Billion inserts-per-second data milestone reached for supercomputing tool.

At Los Alamos, a supercomputer epicenter where "big data set" really means something, a data middleware project has achieved a milestone for specialized information organization and storage. The Multi-dimensional Hashed Indexed Middleware (MDHIM) project at Los Alamos National Laboratory recently achieved 1,782,105,749 key/value inserts per second into a globally-ordered key space on Los Alamos National Laboratory's Moonlight supercomputer.

"In the current highly parallel computing world, the need for scalability has forced the world away from fully transactional databases and back to the loosened semantics of key value stores," says Gary Grider, High Performance Computing division leader at Los Alamos.
Computer simulations overall are scaling to higher parallel-processor counts, simulating finer physical scales or more complex physical interactions. As they do so, the simulations produce ever-larger data sets that must be analyzed to yield the insights scientists need.
"This milestone was achieved by a combination of good software design and refined algorithms. Our code is available on Github and we encourage others to build upon it," said Hugh Greenberg, project leader and lead developer of the MDHIM project.
Traditionally, much data analysis has been visual; data are turned into images or movies. Statistical analysis generally occurs over the entire data set. But more detailed analysis on entire data sets is becoming untenable due to the resources required to move/search/analyze all the data at once. The ability to identify, retrieve, and analyze smaller subsets of data within the multidimensional whole would make detailed analysis much more practical.

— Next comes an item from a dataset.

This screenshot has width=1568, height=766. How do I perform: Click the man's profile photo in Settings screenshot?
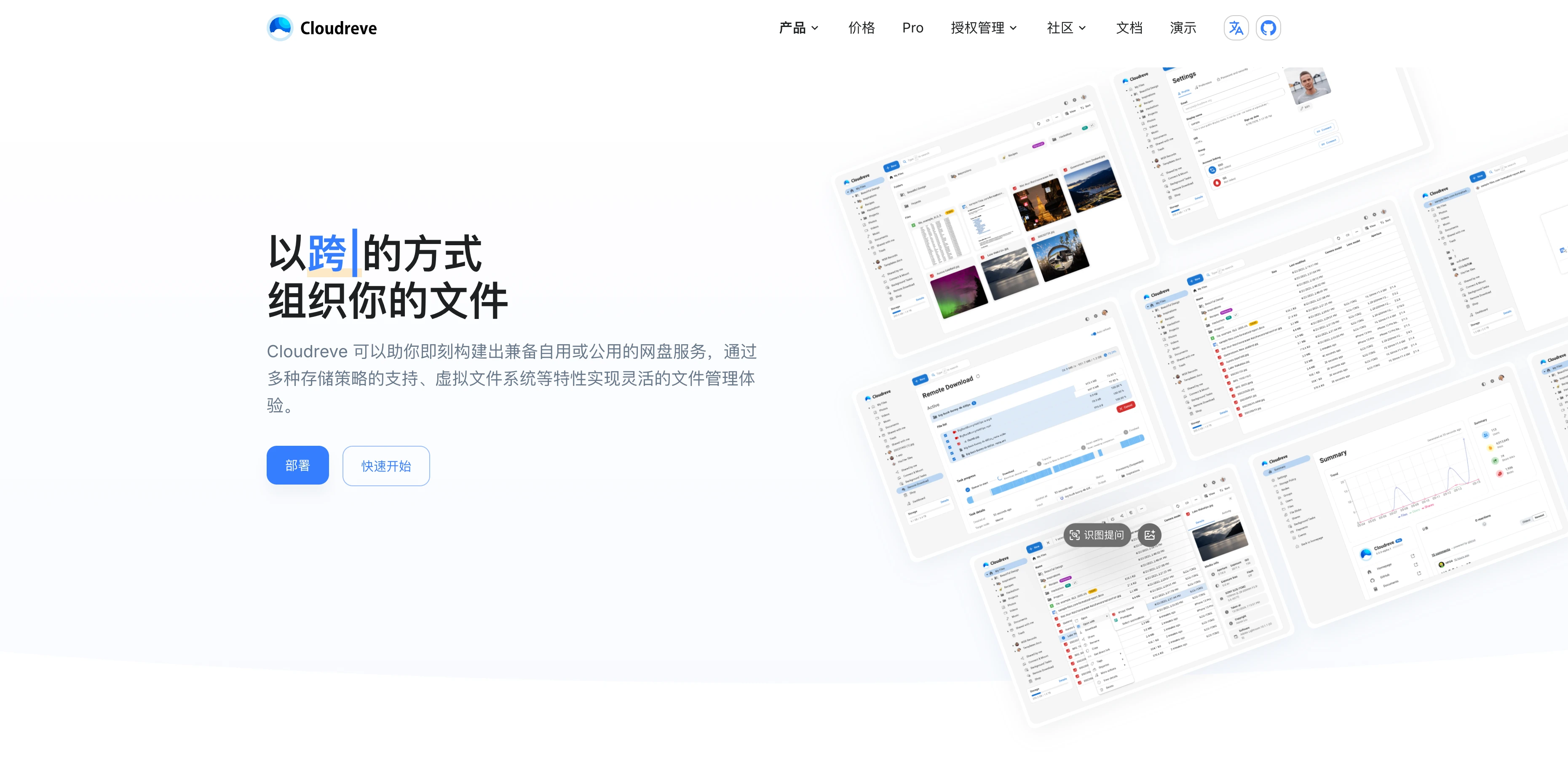1307,86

In order to do achieve this, it becomes essential to find strategies for managing these multiple dimensions of simulation data.
The MDHIM project aims to create a middle-ground framework between fully relational databases and distributed but completely local constructs like "map/reduce." MDHIM allows applications to take advantage of the mechanisms provided by a parallel key-value store: storing data in global multi-dimensional order and sub-setting of massive data in multiple dimensions as well as the functions of a distributed hash table with simple but massively parallel lookups.

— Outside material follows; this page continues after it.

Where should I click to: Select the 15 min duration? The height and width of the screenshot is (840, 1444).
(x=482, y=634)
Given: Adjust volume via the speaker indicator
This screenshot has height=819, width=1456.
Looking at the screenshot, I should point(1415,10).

Records are sorted globally in whichever number of ways an application chooses. Applications can choose to implement, via the MDHIM library, anything from a shared-nothing map/reduce-style functionality to deeply indexed data with rich information about statistical distributions within all keys. This allows global statistical analysis and retrieval of relevant data subsets for further analysis.
MDHIM is designed to represent petabytes of data with mega- to gigabytes of representation data, utilizing the natural advantages of HPC interconnects―low latency, high bandwidth, and collective-friendliness―to scale key/value service to millions of cores, implying a need for billions of inserts per second.

In this sample scaling run, MDHIM ran as an MPI library on 3360 processors within 280 nodes of the 308-node Moonlight system in demonstrating nearly two billion inserts per second.
MDHIM is a framework on which an application can run thousands of copies of existing key value stores, in multiple programming environments, exploiting the capabilities of an extreme scale computing system. MDHIM, which is sponsored by the U.S. Department of Defense, is being used extensively within the Storage and I/O portion of the DOE FastForward project, which has as its objective "to initiate partnerships with multiple companies to accelerate the R&D of critical component technologies needed for extreme-scale computing."